**Task goal**
All that is asked is a faithful reproduction of the entries.

**Data for this task**
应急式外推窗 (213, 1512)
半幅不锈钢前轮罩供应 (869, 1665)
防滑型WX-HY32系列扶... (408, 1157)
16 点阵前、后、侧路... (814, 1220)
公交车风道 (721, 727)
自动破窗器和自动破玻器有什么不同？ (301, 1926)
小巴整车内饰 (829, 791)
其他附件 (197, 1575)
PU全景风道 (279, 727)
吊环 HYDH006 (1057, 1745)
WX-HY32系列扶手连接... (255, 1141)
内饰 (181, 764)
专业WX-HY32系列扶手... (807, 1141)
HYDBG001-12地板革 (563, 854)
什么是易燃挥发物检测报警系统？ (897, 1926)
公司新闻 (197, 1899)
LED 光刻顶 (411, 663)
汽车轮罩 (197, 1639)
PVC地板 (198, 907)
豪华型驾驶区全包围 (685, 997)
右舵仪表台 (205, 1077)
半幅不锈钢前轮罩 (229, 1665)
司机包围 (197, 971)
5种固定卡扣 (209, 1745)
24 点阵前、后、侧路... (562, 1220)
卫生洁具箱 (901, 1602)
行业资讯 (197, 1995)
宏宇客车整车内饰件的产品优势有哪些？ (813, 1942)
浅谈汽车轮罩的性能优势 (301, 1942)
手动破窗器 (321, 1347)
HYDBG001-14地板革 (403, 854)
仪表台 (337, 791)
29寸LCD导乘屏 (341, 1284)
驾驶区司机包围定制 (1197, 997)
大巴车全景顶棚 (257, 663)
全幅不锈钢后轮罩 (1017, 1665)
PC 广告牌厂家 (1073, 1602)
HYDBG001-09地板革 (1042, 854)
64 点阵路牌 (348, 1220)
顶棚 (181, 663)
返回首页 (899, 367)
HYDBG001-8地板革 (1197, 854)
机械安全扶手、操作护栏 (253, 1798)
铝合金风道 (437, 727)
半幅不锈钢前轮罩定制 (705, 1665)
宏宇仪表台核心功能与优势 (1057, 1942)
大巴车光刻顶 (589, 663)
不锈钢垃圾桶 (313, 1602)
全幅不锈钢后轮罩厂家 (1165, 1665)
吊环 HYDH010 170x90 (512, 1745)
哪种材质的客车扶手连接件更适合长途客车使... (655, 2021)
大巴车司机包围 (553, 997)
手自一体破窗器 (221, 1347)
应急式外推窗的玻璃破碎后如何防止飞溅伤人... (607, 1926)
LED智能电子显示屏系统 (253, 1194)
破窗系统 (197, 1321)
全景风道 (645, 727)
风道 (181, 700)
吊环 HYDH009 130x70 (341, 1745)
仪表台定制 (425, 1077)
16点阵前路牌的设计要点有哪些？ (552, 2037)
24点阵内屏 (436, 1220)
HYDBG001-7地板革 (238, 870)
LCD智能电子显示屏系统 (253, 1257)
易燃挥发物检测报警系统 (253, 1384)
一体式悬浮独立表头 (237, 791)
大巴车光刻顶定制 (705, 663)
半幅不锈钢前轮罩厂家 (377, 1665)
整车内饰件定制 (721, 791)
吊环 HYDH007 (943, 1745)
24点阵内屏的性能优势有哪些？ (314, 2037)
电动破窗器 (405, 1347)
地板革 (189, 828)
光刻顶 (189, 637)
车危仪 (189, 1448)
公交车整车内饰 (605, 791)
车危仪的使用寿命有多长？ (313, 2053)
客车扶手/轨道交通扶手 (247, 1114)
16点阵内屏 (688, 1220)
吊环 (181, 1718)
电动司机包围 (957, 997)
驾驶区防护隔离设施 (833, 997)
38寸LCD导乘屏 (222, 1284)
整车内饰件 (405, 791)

**Result of the task**
应急式外推窗 (213, 1512)
半幅不锈钢前轮罩供应 (869, 1665)
防滑型WX-HY32系列扶... (408, 1157)
16 点阵前、后、侧路... (814, 1220)
公交车风道 (721, 727)
自动破窗器和自动破玻器有什么不同？ (301, 1926)
小巴整车内饰 (829, 791)
其他附件 (197, 1575)
PU全景风道 (279, 727)
吊环 HYDH006 (1057, 1745)
WX-HY32系列扶手连接... (255, 1141)
内饰 (181, 764)
专业WX-HY32系列扶手... (807, 1141)
HYDBG001-12地板革 (563, 854)
什么是易燃挥发物检测报警系统？ (897, 1926)
公司新闻 (197, 1899)
LED 光刻顶 (411, 663)
汽车轮罩 (197, 1639)
PVC地板 (198, 907)
豪华型驾驶区全包围 (685, 997)
右舵仪表台 (205, 1077)
半幅不锈钢前轮罩 (229, 1665)
司机包围 (197, 971)
5种固定卡扣 (209, 1745)
24 点阵前、后、侧路... (562, 1220)
卫生洁具箱 (901, 1602)
行业资讯 (197, 1995)
宏宇客车整车内饰件的产品优势有哪些？ (813, 1942)
浅谈汽车轮罩的性能优势 (301, 1942)
手动破窗器 (321, 1347)
HYDBG001-14地板革 (403, 854)
仪表台 (337, 791)
29寸LCD导乘屏 (341, 1284)
驾驶区司机包围定制 (1197, 997)
大巴车全景顶棚 (257, 663)
全幅不锈钢后轮罩 (1017, 1665)
PC 广告牌厂家 (1073, 1602)
HYDBG001-09地板革 (1042, 854)
64 点阵路牌 (348, 1220)
顶棚 (181, 663)
返回首页 (899, 367)
HYDBG001-8地板革 (1197, 854)
机械安全扶手、操作护栏 (253, 1798)
铝合金风道 (437, 727)
半幅不锈钢前轮罩定制 (705, 1665)
宏宇仪表台核心功能与优势 (1057, 1942)
大巴车光刻顶 (589, 663)
不锈钢垃圾桶 (313, 1602)
全幅不锈钢后轮罩厂家 (1165, 1665)
吊环 HYDH010 170x90 (512, 1745)
哪种材质的客车扶手连接件更适合长途客车使... (655, 2021)
大巴车司机包围 (553, 997)
手自一体破窗器 (221, 1347)
应急式外推窗的玻璃破碎后如何防止飞溅伤人... (607, 1926)
LED智能电子显示屏系统 (253, 1194)
破窗系统 (197, 1321)
全景风道 (645, 727)
风道 (181, 700)
吊环 HYDH009 130x70 (341, 1745)
仪表台定制 (425, 1077)
16点阵前路牌的设计要点有哪些？ (552, 2037)
24点阵内屏 (436, 1220)
HYDBG001-7地板革 (238, 870)
LCD智能电子显示屏系统 (253, 1257)
易燃挥发物检测报警系统 (253, 1384)
一体式悬浮独立表头 (237, 791)
大巴车光刻顶定制 (705, 663)
半幅不锈钢前轮罩厂家 (377, 1665)
整车内饰件定制 (721, 791)
吊环 HYDH007 (943, 1745)
24点阵内屏的性能优势有哪些？ (314, 2037)
电动破窗器 (405, 1347)
地板革 (189, 828)
光刻顶 (189, 637)
车危仪 (189, 1448)
公交车整车内饰 (605, 791)
车危仪的使用寿命有多长？ (313, 2053)
客车扶手/轨道交通扶手 (247, 1114)
16点阵内屏 (688, 1220)
吊环 (181, 1718)
电动司机包围 (957, 997)
驾驶区防护隔离设施 (833, 997)
38寸LCD导乘屏 (222, 1284)
整车内饰件 (405, 791)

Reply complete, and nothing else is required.